WORK INSTRUCTIONS: Retype every line of the data below, starting with the first and ending with the line that contains "Image resolution: width=896", but leave out the pictures.
** MATERIALS PROVIDED follows **
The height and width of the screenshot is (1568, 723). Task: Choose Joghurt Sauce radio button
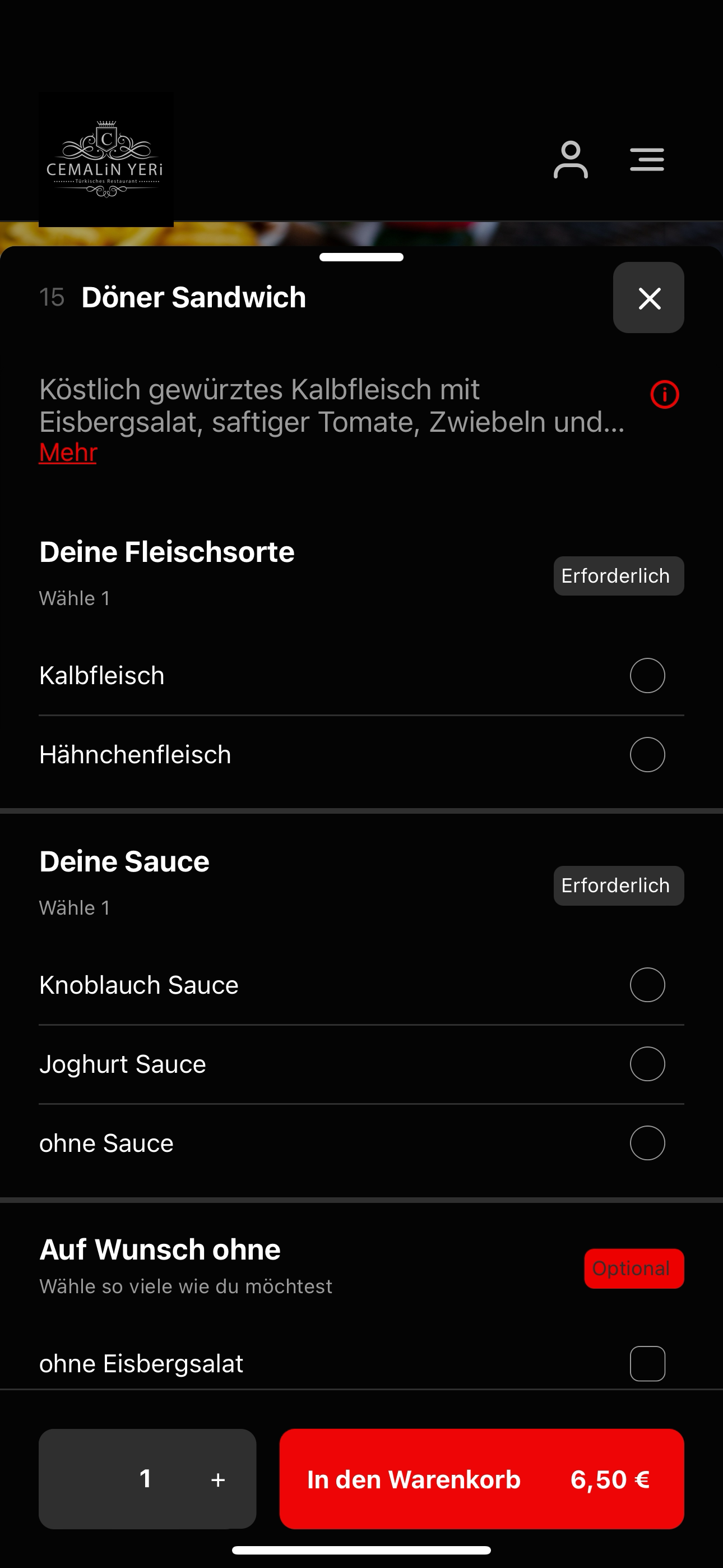pyautogui.click(x=647, y=1064)
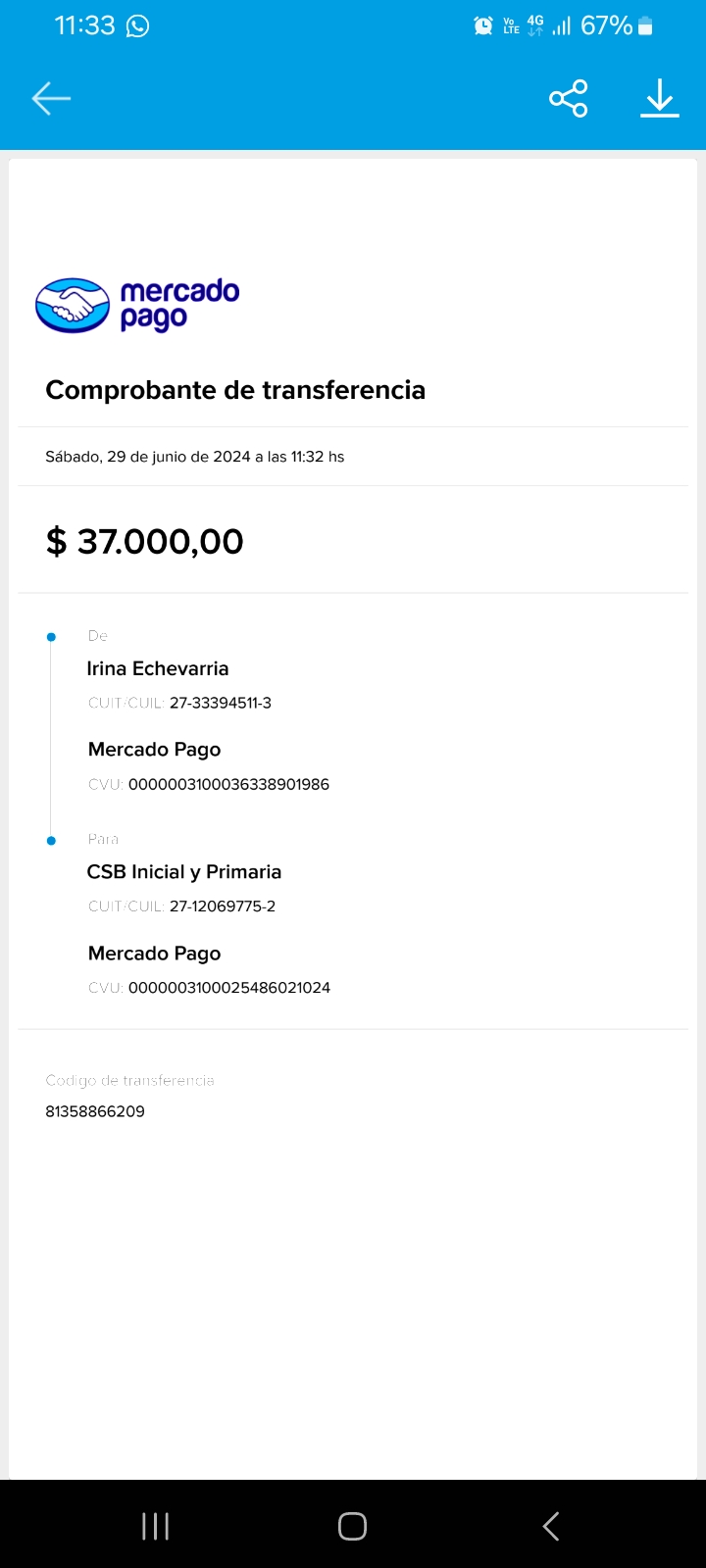Tap the alarm icon in status bar
This screenshot has height=1568, width=706.
click(x=483, y=26)
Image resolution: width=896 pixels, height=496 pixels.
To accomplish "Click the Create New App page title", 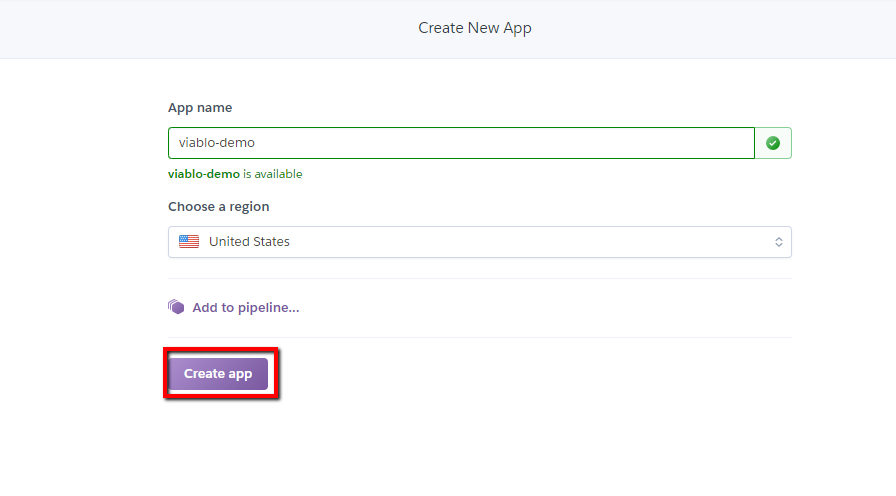I will [475, 28].
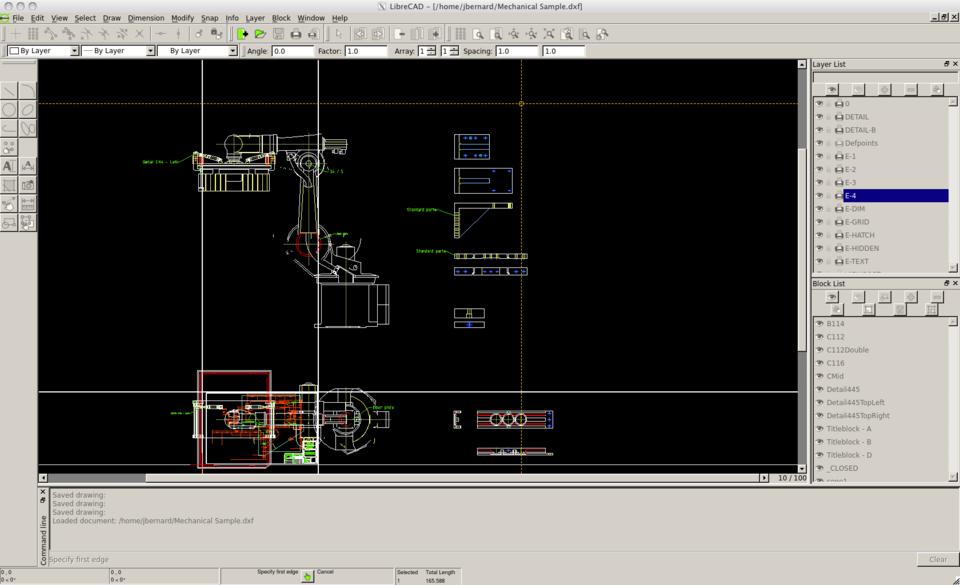Toggle visibility of E-HATCH layer

pyautogui.click(x=819, y=235)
** End of MATERIALS PROVIDED **
OUTPUT FOR THIS EXERCISE:
The height and width of the screenshot is (1568, 723). Task: Choose Joghurt Sauce radio button
pyautogui.click(x=647, y=1064)
Tap the alarm icon in status bar
This screenshot has height=1568, width=706.
click(x=483, y=26)
Image resolution: width=896 pixels, height=496 pixels.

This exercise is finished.